Milkshakes save you the unnecessary caloric expenditure of chewing a cupcake, scooping ice cream with a spoon, bringing material to the mouth hole, etc.
In just a few moments, you can suck down an entire ice cream carton through a straw (Straws are a crucial component to the milkshake drinking process; I can’t stress this enough). Also, you can dump the milkshake into a two gallon pitcher, store the pitcher in the fridge, and drink it throughout the day.
Cookie Brownie
Sometimes you want cookies and brownies, but you can’t have both, no you can’t possibly have both, it would be profligate and gluttonous in the extreme to have both—wrong. You can indeed have brownie and cookie together, you dumb idiot. To engineer this chocolaty conduit to a universe of pure magical joy, simply bake brownies for 15 minutes, and then add teaspoon sized dots of cookie dough across the top, followed by another fifteen minutes or so.
Assuming you utilized the requisite full stick or so of butter, the resulting confection will be a gastronomic triumph, a mind-blowing flavor wonderland.

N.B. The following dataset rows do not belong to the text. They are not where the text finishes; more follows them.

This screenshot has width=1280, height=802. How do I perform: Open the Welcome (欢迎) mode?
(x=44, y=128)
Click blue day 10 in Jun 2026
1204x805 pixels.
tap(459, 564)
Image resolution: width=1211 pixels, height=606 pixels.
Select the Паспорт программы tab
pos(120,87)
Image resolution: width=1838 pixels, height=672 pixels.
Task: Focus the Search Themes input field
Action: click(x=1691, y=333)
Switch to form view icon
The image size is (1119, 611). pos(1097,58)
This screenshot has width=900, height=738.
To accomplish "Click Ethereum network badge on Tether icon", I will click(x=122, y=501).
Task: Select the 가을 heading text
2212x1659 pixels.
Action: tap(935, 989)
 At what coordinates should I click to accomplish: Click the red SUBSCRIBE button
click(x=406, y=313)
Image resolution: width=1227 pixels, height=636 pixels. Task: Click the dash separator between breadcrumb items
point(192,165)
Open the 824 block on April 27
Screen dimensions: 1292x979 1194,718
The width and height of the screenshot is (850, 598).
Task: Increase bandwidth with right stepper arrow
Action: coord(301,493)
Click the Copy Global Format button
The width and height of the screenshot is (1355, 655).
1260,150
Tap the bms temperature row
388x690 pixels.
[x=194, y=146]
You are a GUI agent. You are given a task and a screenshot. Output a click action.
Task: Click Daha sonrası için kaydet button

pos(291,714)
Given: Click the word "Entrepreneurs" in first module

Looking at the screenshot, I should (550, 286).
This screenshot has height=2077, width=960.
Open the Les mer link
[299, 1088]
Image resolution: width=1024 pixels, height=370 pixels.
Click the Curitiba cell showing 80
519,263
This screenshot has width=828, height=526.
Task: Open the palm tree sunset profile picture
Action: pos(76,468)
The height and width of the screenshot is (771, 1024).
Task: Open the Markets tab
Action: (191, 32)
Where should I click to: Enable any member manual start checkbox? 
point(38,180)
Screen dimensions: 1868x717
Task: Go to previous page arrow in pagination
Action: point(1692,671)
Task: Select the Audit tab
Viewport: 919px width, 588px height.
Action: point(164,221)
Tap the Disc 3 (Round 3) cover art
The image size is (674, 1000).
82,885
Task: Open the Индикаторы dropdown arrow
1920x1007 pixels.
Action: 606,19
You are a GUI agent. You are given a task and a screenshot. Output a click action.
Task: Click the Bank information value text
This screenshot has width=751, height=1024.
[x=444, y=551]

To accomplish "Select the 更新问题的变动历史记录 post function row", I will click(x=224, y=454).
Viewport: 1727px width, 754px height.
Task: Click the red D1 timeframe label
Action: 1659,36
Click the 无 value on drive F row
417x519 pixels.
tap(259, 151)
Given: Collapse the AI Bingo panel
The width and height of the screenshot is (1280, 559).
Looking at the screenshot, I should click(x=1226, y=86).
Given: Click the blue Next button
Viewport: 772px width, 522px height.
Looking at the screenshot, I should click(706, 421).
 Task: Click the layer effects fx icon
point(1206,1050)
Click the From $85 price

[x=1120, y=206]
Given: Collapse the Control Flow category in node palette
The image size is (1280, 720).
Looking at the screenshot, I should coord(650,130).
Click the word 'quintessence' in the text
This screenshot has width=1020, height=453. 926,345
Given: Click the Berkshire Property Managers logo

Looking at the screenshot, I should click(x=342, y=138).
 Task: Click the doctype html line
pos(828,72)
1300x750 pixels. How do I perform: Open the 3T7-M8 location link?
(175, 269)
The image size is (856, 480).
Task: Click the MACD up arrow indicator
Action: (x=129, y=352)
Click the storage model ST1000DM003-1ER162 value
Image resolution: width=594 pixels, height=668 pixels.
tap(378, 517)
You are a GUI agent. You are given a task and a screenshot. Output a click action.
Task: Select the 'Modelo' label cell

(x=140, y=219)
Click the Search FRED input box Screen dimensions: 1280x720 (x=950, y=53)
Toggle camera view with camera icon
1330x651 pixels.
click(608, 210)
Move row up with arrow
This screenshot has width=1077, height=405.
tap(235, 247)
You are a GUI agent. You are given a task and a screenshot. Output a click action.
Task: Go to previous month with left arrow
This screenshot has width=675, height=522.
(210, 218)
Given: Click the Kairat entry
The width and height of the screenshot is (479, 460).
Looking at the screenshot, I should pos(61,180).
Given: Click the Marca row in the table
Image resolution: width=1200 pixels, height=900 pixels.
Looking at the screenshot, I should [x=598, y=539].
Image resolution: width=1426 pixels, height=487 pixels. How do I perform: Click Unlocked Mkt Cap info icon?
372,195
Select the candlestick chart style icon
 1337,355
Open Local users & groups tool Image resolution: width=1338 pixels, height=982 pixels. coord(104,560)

In fact, since we’re on a roll, why not go one step further and throw the cookie brownies into a blender with vanilla ice cream, milk, and a cupcake to make a cookie brownie cupcake milkshake? Fill a two gallon jug with your cookie brownie cupcake milkshake and drink it all day every day for breakfast, lunch, and dinner. Fill the void inside you with cookie brownie cupcake milkshake; yes, fill it all the way full with cookie brownie cupcake milkshake. Love can be recreated in dessert form, and cookie brownie cupcake milkshake is proof.